The first time I made pancakes was like that episode of Friends where Monica wants to make the best chocolate chip cookies. Phoebe’s family’s secret recipe (which turns out to be from the side of the Tollhouse chocolate chip bag) burned up when Phoebe’s apartment caught fire, and Monica makes twenty batches trying to recreate it. When she gives up, she says something along the lines of, “So I won’t be the Mom who makes the best chocolate chip cookies…but I make the best duck confit. Kids like that, right?” My first few attempts at pancakes had me convinced that my future kids would never know the joys of Pancake Morning. They were that bad: flat, bland and unevenly cooked. I gave it a good effort, trying several recipes three or four times, and gave up.

But then, a couple of weeks ago, John decided he wanted pancakes. He turned, as he usually does, to Alton Brown. Even if AB’s recipe doesn’t turn out to be the ultimate, it’s always a good starting point. This time, Alton outdid himself. The pancakes John made were perfect. They were the quintessential plate of pancakes, like you would get at your favorite breakfast place. Light, fluffy, perfect vehicles for maple syrup. I would go so far as to say that these are the best pancakes I’ve ever had. This is a wonderful change in our house. Suddenly, we can have amazing pancakes whenever we want. Like, say, for dinner tonight!
Buttermilk Pancakes
Alton Brown I’m Just Here For More Food
Note: We ran out of flour the first time we made these and had to use 1 1/2 cups of all purpose and 1/2 cups of cake flour. We liked them so much that we that we’ve stuck with it. We make big plate-sized ones and get about four, but AB says you would get twelve 4-inch pancakes.
Ingredients
1 teaspoon baking powder
1/2 teaspoon baking soda
1 teaspoon salt
3 tablespoons sugar
2 large eggs
2 cups buttermilk (at room temperature)
4 tablespoons unsalted butter, melted and slightly cooled (plus some extra for the pan)
Preparation
Heat an electric griddle to 350 or place a nonstick frying pan over medium-low heat.
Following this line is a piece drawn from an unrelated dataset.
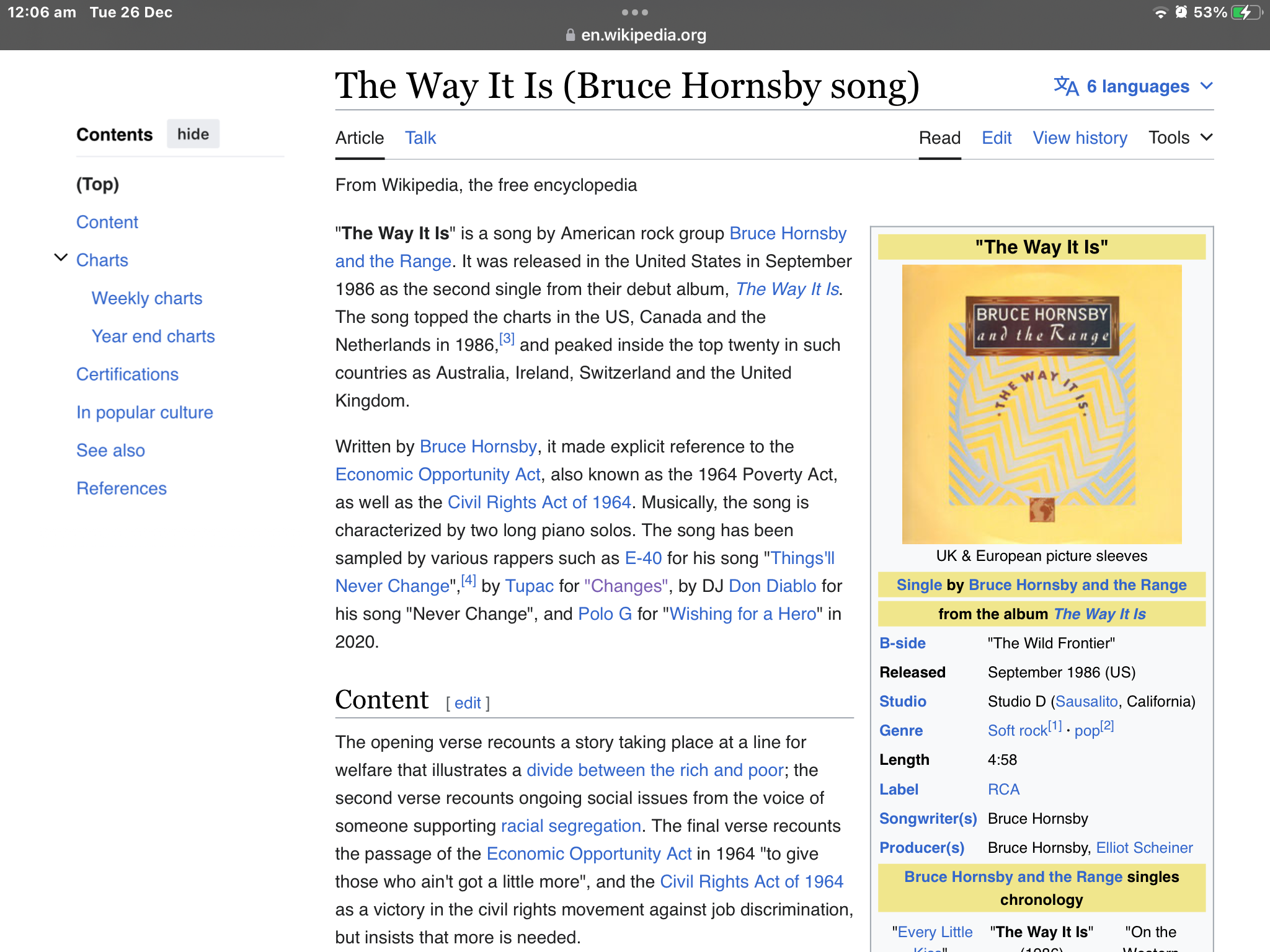This screenshot has height=952, width=1270.
Task: Go to In popular culture section
Action: pyautogui.click(x=144, y=412)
Pulse the first five ingredients together in a food processor. Whisk the last three ingredients together. Add the wet ingredients to the dry and mix just until the batter comes together. Don’t overmix!
Set the batter aside to rest for five minutes.
Add the extra butter to your pan, just enough to coat, and ladle the batter in to form whatever size pancakes you want. Cook until bubbles form and the bottom is golden, approximately 3 minutes. Flip and cook until the second side is golden, another 2 minutes or so. Adjust the heat as necessary as you go along. Serve immediately or keep them warm in a 200 degree oven.
Gretchen Noelle said
I love buttermilk pancakes! They are so much more flavorful than others! I just made some this week and thought about taking pictures & blogging about them, but I just couldn’t wait to eat them that day! I may need to try this one, just to see how it compares!
Michelle said
I made these recipe a few years ago after we saw a rerun of the episode late at night. They were fabulous! My husband said they were better than IHOP! Now I’ve got to make them again!
Karina said
Gretchen Noelle: Buttermilk pancakes are seriously the best! I managed to get this picture in before eating because I was waiting for John’s to be ready. My manners might not have been as good if I didn’t have my camera!
Michelle: I know, isn’t this recipe great? I don’t think pancakes can get much better than this.
Cupcakes and pancakes said
[...] making homemade buttermilk pancakes. I did a search on “Alton Brown pancakes” and found this site with a picture and one of his recipes. I’m excited to try it out. I’m a fan of Alton [...]
Neal said
These freeze really well, too. To that, microwave for 10-15 seconds, then stick them in a toaster to crisp up. It’s my son’s favorite afternoon snack.